Regarding vaccines, Moody’s noted that Moderna Inc. as well as Pfizer Inc. and its partner BioNTech will continue to ramp up production of their COVID-19 vaccines and distribute them widely throughout 2021.
“The launch of successful vaccines creates the opportunity to improve relations with key stakeholders including patients, physicians, hospitals and health authorities,” report author and Moody’s Senior Vice President Michael Levesque tells AIS Health. “It also has the potential to improve the reputation of the companies making vaccines and potentially the industry as a whole.”
Drugmakers’ Image Could Improve
He continues, “The launch of successful vaccines creates the opportunity to improve relations with key stakeholders including patients, physicians, hospitals and health authorities. It also has the potential to improve the reputation of the companies making vaccines and potentially the industry as a whole.”
The proliferation of vaccines will also have other positive effects for the pharmaceutical industry, according to the report. Moody’s suggested that as the pandemic retreats, “we anticipate that in-person marketing to physician offices will steadily increase, and clinical trial activity — which has faced modest delays — will resume toward normal protocols.”
However, the vaccine race isn’t without drawbacks. Merck & Co., Inc. recently said it would discontinue two vaccine-development programs after Phase I clinical trials revealed that they produced an underwhelming immune response to the novel coronavirus, representing a major setback for the manufacturer. The Moody’s report also advised that “there remains execution risk in the scale-up [of successful vaccines] given the size of the undertaking.”

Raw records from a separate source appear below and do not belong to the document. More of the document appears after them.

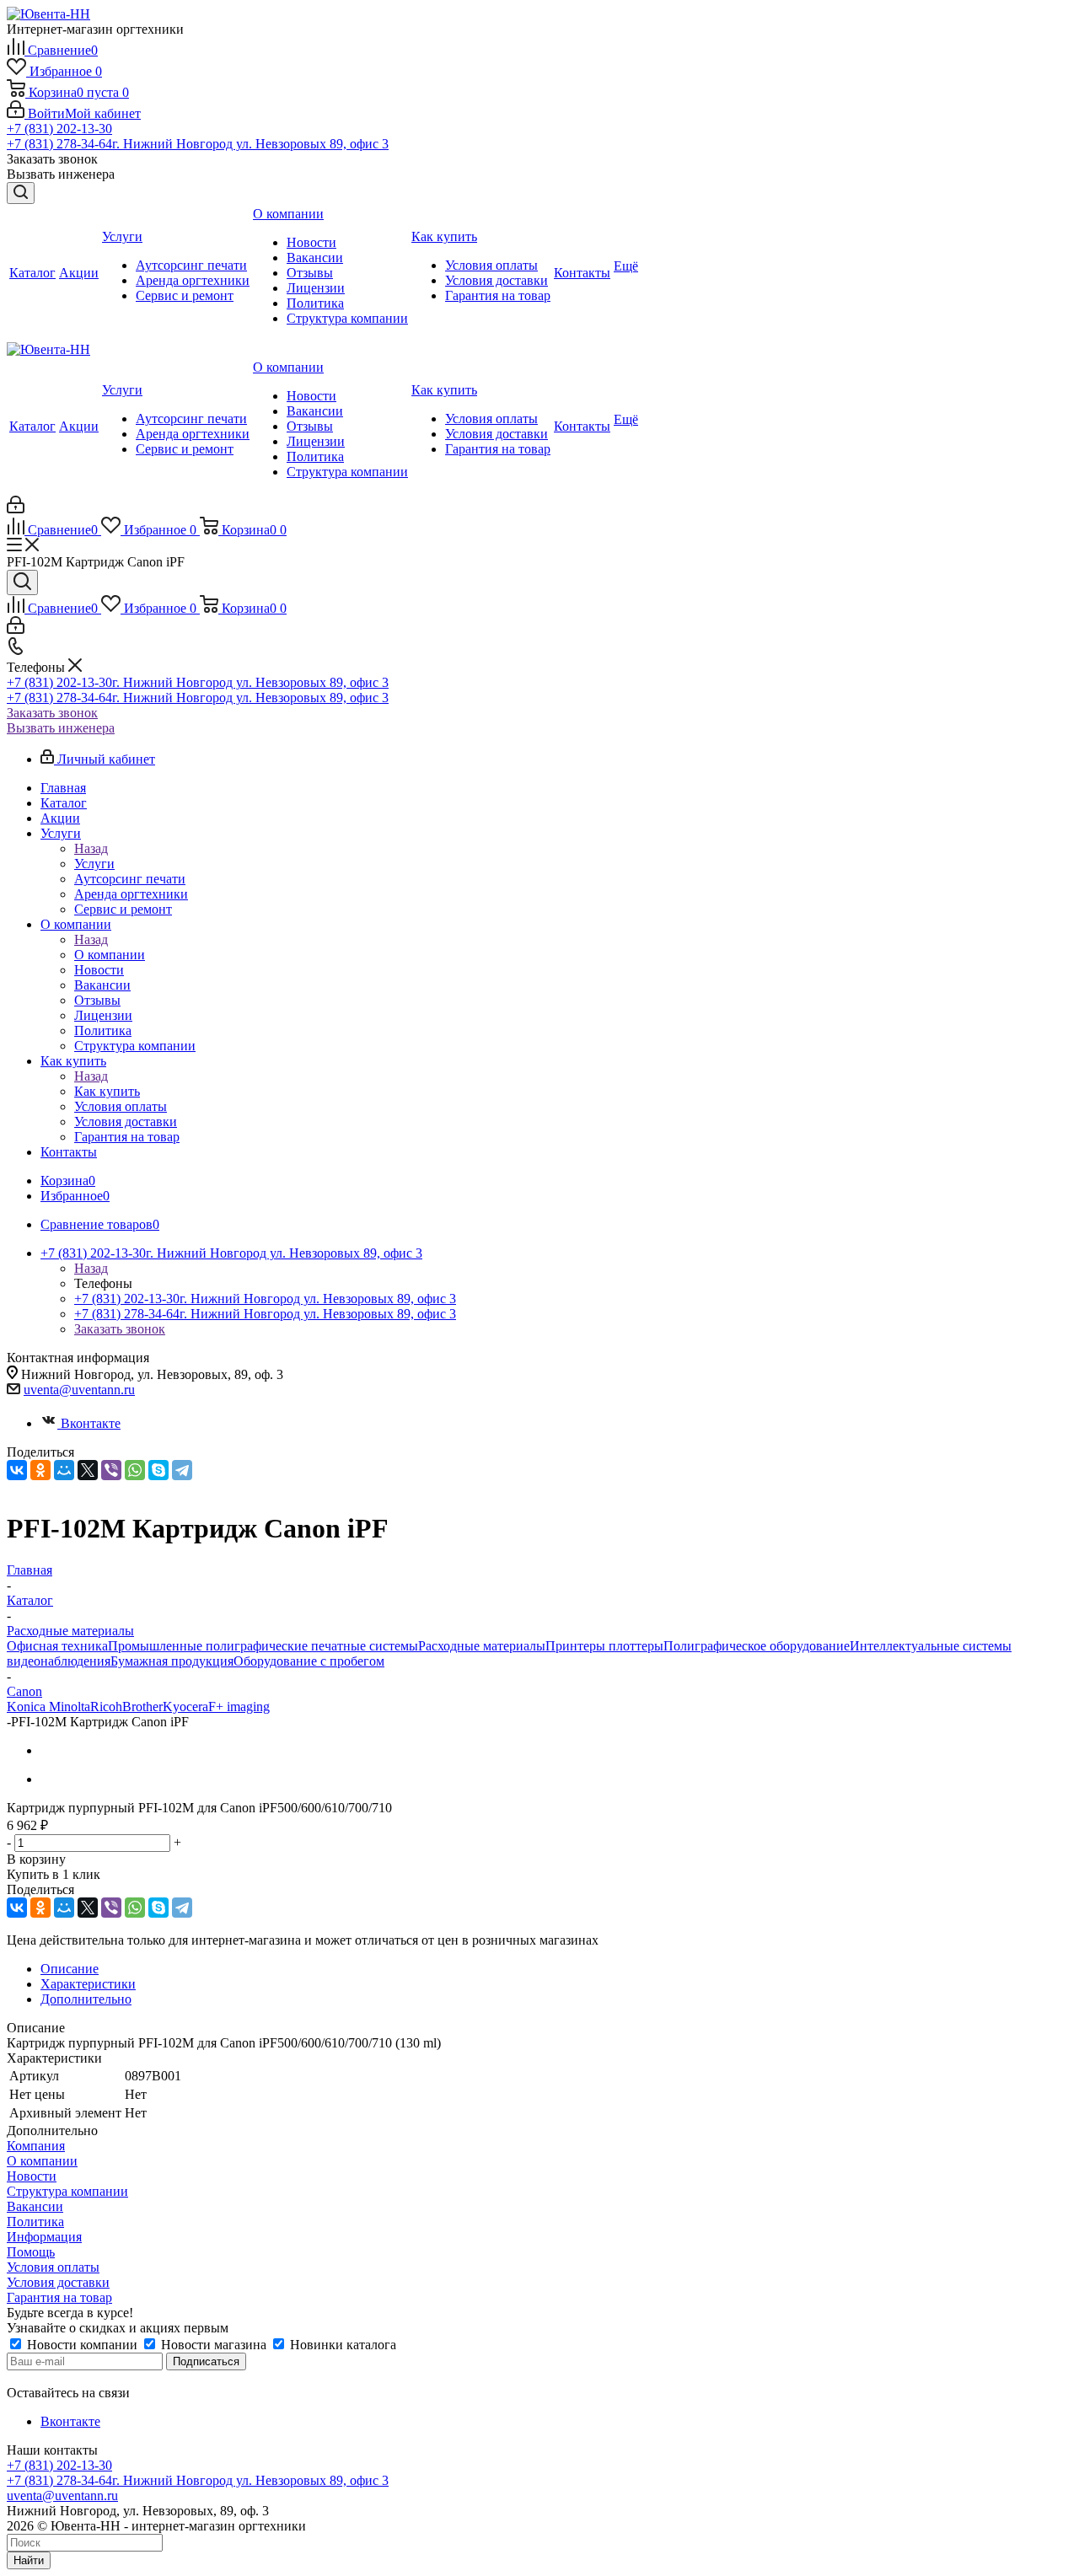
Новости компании (82, 2344)
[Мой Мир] (64, 1470)
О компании (109, 954)
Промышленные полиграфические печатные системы (263, 1646)
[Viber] (111, 1470)
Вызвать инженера (61, 728)
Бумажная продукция (172, 1661)
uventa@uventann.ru (79, 1389)
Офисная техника (57, 1646)
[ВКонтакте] (17, 1470)
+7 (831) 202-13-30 (59, 128)
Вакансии (35, 2206)
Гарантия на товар (59, 2297)
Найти (28, 2560)
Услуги (94, 863)
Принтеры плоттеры (604, 1646)
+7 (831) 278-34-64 (198, 144)
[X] (88, 1470)
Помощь (31, 2252)
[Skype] (158, 1470)
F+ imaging (239, 1706)
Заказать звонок (52, 713)
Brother (142, 1706)
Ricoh (106, 1706)
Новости (31, 2176)
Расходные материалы (481, 1646)
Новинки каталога (341, 2344)
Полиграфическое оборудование (756, 1646)
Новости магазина (214, 2344)
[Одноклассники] (40, 1470)
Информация (44, 2237)
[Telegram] (182, 1470)
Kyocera (185, 1706)
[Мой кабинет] (15, 509)
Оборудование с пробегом (309, 1661)
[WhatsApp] (135, 1470)
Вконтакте (91, 1423)
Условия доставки (58, 2282)
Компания (36, 2146)
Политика (35, 2221)
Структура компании (67, 2191)
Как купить (107, 1091)
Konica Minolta (48, 1706)
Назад (91, 848)
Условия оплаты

Levesque tells AIS Health that the risk cited in the report “involves many factors including reliance on suppliers, efficiency of manufacturing sites, employee relations and regulatory compliance.” Pfizer and BioNTech increased their 2021 vaccine production target from 1.2 billion to 2 billion doses and entered into a second contract in which the U.S. government will purchase 100 million doses for $1.95 billion, the report added.
Meanwhile, “legislative and regulatory risks focused on lowering drug prices will remain elevated” for pharmaceutical firms now that Democrats have gained control of the White House and Congress, the report predicted.
As for the recently finalized rule that effectively eliminated rebates in Medicare Part D — which PBMs have already challenged in court — Levesque says it’s also not particularly good for the pharmaceutical industry. “Rebates have long been used as a tool to drive market share through formulary negotiations,” he says. “Some products have market shares that benefit as a result of successful rebate strategies. Hence within any category there would likely be winners and losers if the rebate system is eliminated.”
The report also pointed out that Democrats’ slim congressional majorities will make it difficult to pass more sweeping proposals, such as allowing Medicare to directly negotiate drug prices. Either way, pharmaceutical firms’ 2021 earnings aren’t likely to be affected by any reforms that are passed this year, considering the timeline needed to implement any such changes, the report added.
Finally, the report predicted that the “brisk pace” of pharmaceutical sector M&A seen in late 2020 will continue in 2021, highlighting the most likely acquirers as Merck, Amgen Inc., Johnson & Johnson and Bristol-Myers Squibb. The most likely takeout targets are “smaller drug companies with compelling late-stage pipelines or drugs recently approved,” Moody’s said, adding that key focus areas include oncology, gene therapy and rare diseases.